Среди моих невидимых собеседников был один, которого я буду называть Джоном Лилли. Он общался, главным образом, с помощью стола и выбрал для себя исключительно отчетливый звук. Его нельзя было спутать ни с кем, и многие годы я легко узнавал его позывные. Постепенно он приходил все реже и реже, пока от него не остались одни воспоминания. От этого духа, также как и от других, я получал различные автобиографические сведения, – факты, даты и подробности, которые я мог легко проверить, ибо он был довольно известным человеком. Эти сведения были точны во всех деталях, насколько позволяла установить проверка. Некоторые сообщения носили личный характер и я, естественно, не мог найти им письменного подтверждения, но бывало и так, когда мне это удавалось, я лишний раз убеждался в правдивости слов Лилли.

====

* Задания для выполнения:
**a.** С помощью чего, согласно отрывку о невидимых собеседниках, главным образом общался Джон Лилли?
**b.** Перепишите из отрывка о невидимых собеседниках все, начиная со слов «Среди моих невидимых» и вплоть до слов «правдивости слов Лилли.».
**c.** Переведите на английский язык предложение из отрывка о невидимых собеседниках: «Эти сведения были точны во всех деталях, насколько позволяла установить проверка».
Приведенный далее материал никак не связан с отрывком о невидимых собеседниках.

* Фрагмент данных:

====

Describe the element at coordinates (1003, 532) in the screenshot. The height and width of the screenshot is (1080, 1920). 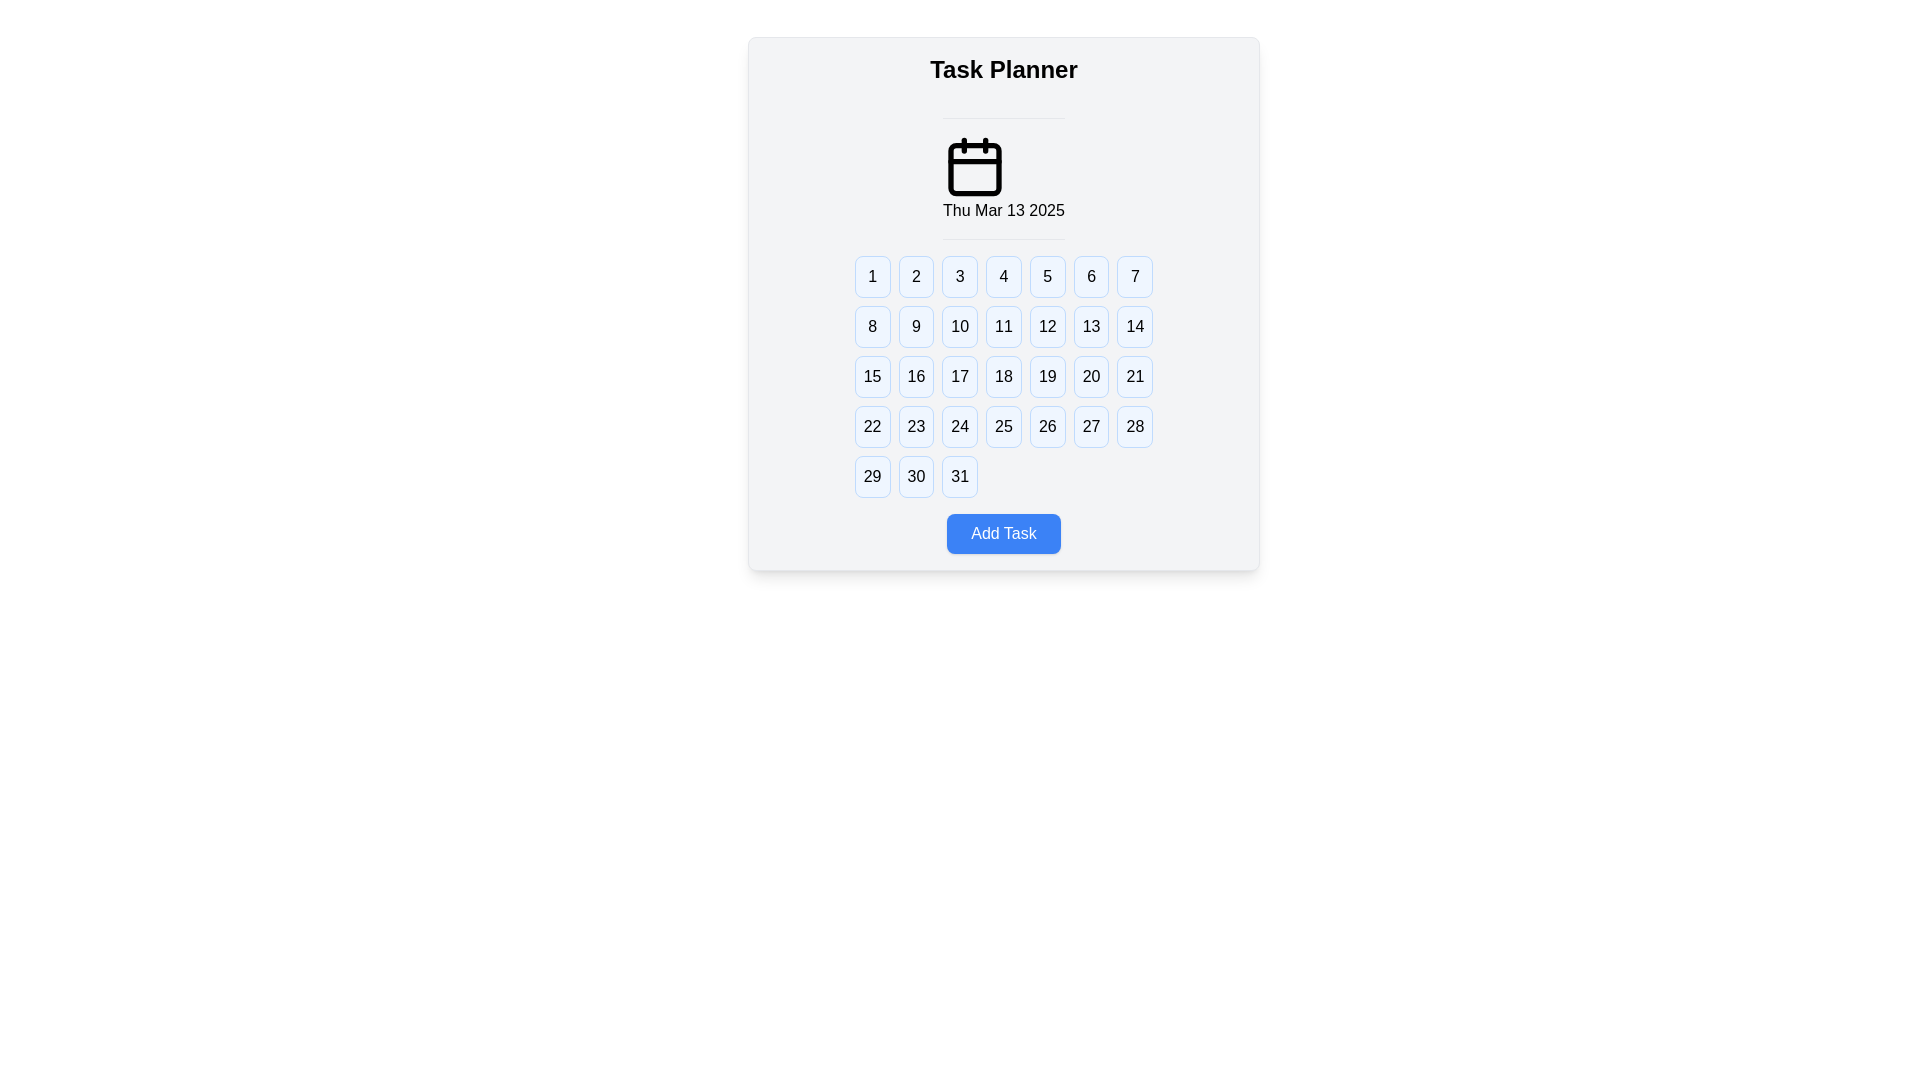
I see `the 'Add Task' button, which is a rectangular button with rounded corners, blue background, and white text, located centrally near the bottom of the main calendar interface` at that location.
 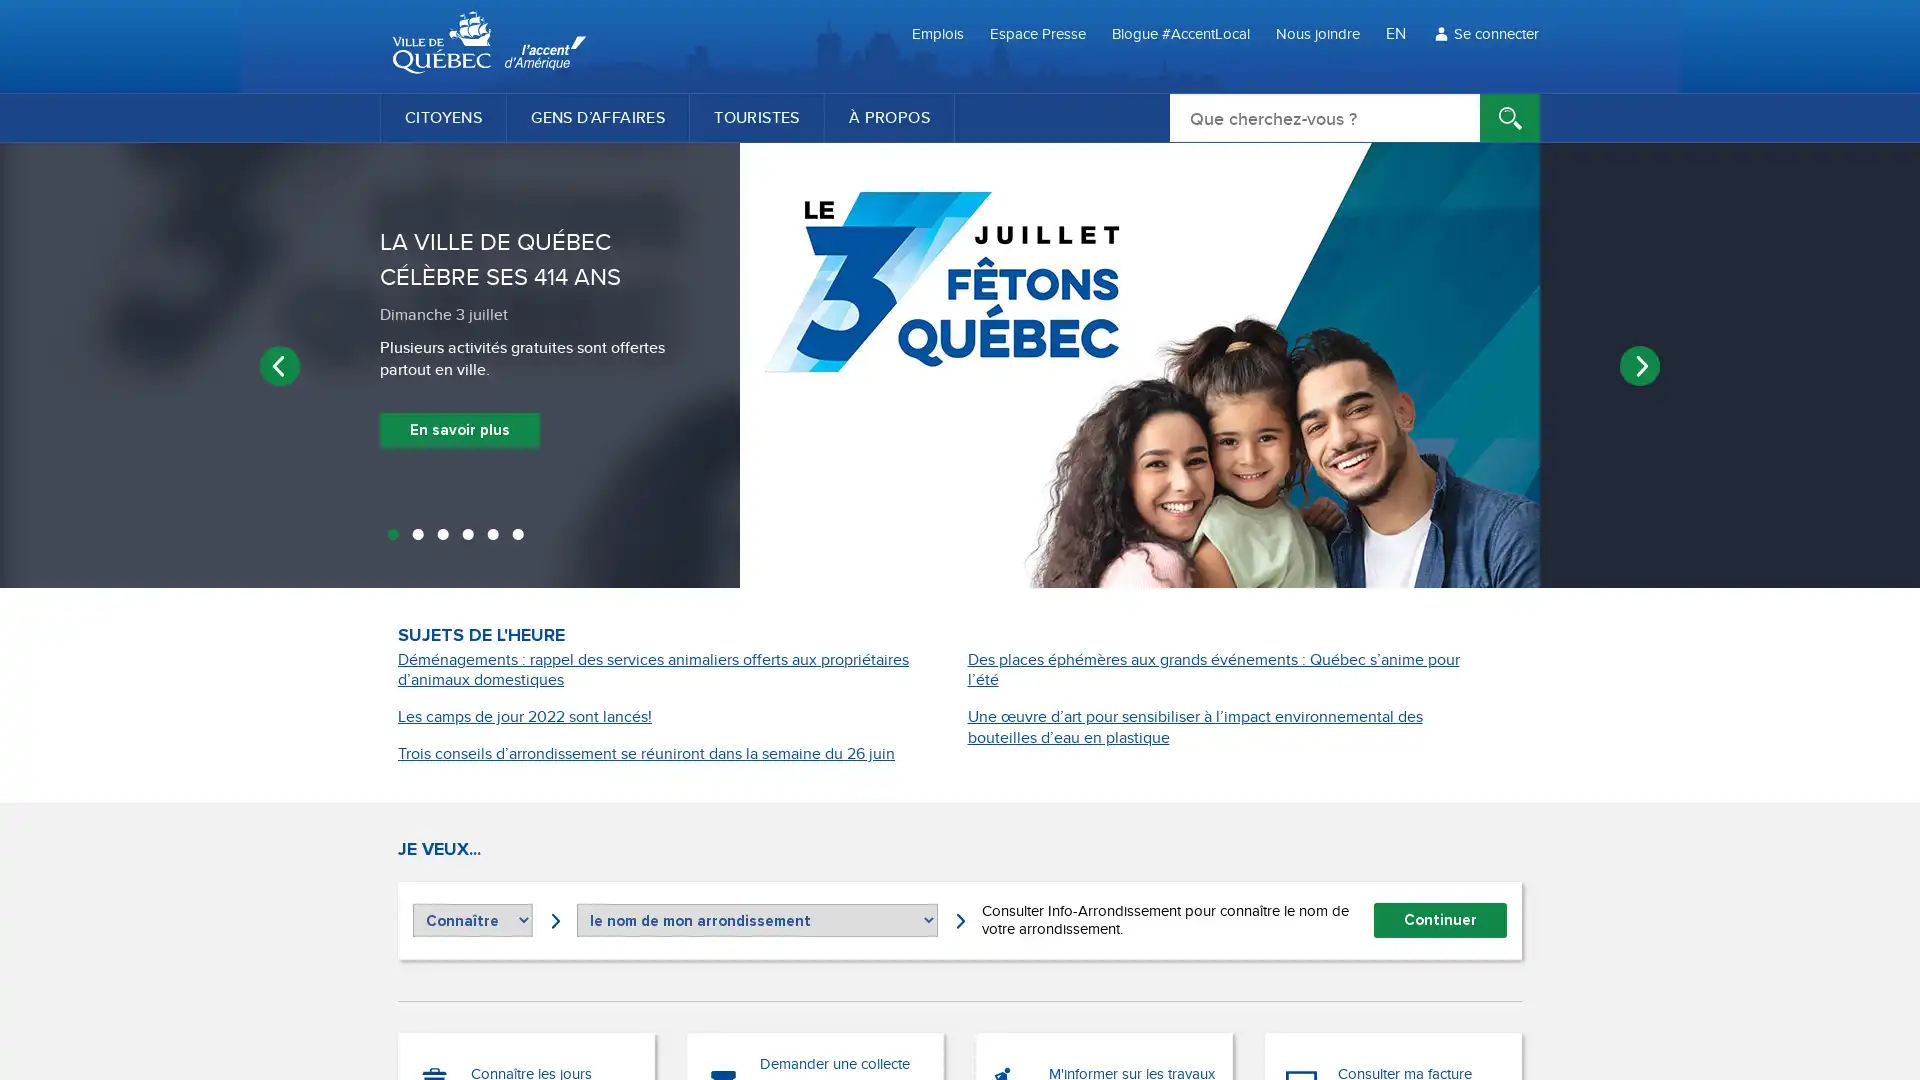 I want to click on Diapositive numero 3, so click(x=441, y=535).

====

* Ответы на задания:
**a.** Главным образом с помощью стола.

**b.**
Среди моих невидимых собеседников был один, которого я буду называть Джоном Лилли. Он общался, главным образом, с помощью стола и выбрал для себя исключительно отчетливый звук. Его нельзя было спутать ни с кем, и многие годы я легко узнавал его позывные. Постепенно он приходил все реже и реже, пока от него не остались одни воспоминания. От этого духа, также как и от других, я получал различные автобиографические сведения, – факты, даты и подробности, которые я мог легко проверить, ибо он был довольно известным человеком. Эти сведения были точны во всех деталях, насколько позволяла установить проверка. Некоторые сообщения носили личный характер и я, естественно, не мог найти им письменного подтверждения, но бывало и так, когда мне это удавалось, я лишний раз убеждался в правдивости слов Лилли.

**c.** This information was accurate in every detail, as far as verification could establish.